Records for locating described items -
***
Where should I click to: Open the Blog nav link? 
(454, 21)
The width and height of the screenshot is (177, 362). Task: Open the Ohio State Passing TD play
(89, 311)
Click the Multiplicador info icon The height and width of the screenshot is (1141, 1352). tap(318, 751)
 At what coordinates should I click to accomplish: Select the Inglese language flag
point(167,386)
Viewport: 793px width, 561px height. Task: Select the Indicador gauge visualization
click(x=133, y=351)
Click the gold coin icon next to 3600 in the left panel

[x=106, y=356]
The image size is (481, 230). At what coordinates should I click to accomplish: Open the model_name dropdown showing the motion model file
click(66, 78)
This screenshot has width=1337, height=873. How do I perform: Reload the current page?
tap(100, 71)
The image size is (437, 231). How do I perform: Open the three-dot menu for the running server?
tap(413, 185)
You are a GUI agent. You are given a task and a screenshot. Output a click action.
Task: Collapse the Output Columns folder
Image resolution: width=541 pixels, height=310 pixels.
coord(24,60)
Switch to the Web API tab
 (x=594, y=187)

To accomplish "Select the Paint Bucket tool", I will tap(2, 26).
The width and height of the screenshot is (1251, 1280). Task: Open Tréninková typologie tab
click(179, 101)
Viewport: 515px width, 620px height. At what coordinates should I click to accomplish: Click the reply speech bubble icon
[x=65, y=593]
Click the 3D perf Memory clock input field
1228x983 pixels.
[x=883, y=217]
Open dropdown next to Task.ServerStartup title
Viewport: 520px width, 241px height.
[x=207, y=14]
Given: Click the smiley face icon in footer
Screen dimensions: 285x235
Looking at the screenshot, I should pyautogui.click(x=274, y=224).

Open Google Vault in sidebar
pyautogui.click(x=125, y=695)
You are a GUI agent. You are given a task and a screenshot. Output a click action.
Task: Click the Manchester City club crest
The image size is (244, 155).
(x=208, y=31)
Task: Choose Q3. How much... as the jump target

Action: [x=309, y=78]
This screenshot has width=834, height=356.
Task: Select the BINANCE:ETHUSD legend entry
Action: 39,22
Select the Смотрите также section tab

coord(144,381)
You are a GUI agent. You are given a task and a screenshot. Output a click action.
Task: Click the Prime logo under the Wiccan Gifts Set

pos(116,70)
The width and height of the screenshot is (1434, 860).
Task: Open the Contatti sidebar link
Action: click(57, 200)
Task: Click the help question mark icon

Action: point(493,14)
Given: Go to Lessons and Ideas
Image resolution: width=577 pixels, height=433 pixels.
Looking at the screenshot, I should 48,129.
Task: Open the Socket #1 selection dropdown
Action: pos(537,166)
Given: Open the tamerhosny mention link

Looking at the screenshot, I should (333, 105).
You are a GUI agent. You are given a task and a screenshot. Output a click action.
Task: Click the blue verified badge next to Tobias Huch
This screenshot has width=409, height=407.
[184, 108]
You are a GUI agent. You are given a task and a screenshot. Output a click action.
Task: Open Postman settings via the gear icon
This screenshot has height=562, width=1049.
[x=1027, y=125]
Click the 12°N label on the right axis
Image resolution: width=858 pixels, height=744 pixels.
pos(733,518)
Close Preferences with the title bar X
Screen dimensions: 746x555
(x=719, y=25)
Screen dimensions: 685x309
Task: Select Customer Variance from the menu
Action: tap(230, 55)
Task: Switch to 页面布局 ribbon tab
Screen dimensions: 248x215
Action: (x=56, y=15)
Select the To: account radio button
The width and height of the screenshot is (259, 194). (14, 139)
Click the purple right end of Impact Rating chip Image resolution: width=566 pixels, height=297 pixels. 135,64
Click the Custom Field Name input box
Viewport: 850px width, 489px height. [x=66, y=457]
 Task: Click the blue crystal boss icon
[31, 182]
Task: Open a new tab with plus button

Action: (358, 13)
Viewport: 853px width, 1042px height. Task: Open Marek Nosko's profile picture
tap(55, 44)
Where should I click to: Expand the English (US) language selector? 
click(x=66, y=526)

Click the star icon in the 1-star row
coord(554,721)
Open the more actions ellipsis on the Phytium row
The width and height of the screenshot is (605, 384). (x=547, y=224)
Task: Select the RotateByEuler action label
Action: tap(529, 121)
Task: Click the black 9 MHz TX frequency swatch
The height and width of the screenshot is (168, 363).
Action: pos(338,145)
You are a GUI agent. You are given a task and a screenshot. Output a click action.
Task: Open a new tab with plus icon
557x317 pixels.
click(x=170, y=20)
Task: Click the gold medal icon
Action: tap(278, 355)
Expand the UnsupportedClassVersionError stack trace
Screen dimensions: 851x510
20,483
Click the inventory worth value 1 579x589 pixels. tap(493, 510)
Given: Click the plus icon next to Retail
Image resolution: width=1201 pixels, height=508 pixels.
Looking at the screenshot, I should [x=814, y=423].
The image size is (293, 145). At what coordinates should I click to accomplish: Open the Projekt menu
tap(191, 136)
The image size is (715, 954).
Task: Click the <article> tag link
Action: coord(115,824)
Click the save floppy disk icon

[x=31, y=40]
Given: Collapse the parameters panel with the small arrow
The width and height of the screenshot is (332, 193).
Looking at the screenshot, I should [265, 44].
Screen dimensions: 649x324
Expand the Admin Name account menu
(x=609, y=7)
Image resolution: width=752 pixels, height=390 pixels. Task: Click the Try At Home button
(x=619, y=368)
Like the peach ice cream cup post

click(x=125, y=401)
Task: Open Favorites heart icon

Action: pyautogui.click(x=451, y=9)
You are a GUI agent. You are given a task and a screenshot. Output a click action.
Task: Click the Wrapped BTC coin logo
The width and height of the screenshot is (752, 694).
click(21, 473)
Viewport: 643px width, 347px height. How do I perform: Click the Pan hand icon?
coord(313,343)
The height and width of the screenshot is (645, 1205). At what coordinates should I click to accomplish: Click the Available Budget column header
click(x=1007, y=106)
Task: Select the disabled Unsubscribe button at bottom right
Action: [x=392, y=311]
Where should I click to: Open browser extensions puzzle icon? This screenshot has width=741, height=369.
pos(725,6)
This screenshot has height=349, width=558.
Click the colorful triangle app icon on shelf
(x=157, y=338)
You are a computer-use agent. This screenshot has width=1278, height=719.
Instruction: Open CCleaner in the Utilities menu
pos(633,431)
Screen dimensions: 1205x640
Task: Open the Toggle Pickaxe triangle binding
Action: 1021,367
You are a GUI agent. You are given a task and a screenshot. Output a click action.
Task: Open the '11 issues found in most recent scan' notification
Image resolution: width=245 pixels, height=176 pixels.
***
The request -
Express the records from the line with "Task: Open a new tab with plus button" up to and including the line with "coord(554,721)" as a two-column CSV headed text and answer. Give one row per record, put each value in a single quoted field, and replace line breaks with spaces.

Output for this exercise -
text,answer
"Task: Open a new tab with plus button","Action: (358, 13)"
"Viewport: 853px width, 1042px height. Task: Open Marek Nosko's profile picture","tap(55, 44)"
"Where should I click to: Expand the English (US) language selector?","click(x=66, y=526)"
"Click the star icon in the 1-star row","coord(554,721)"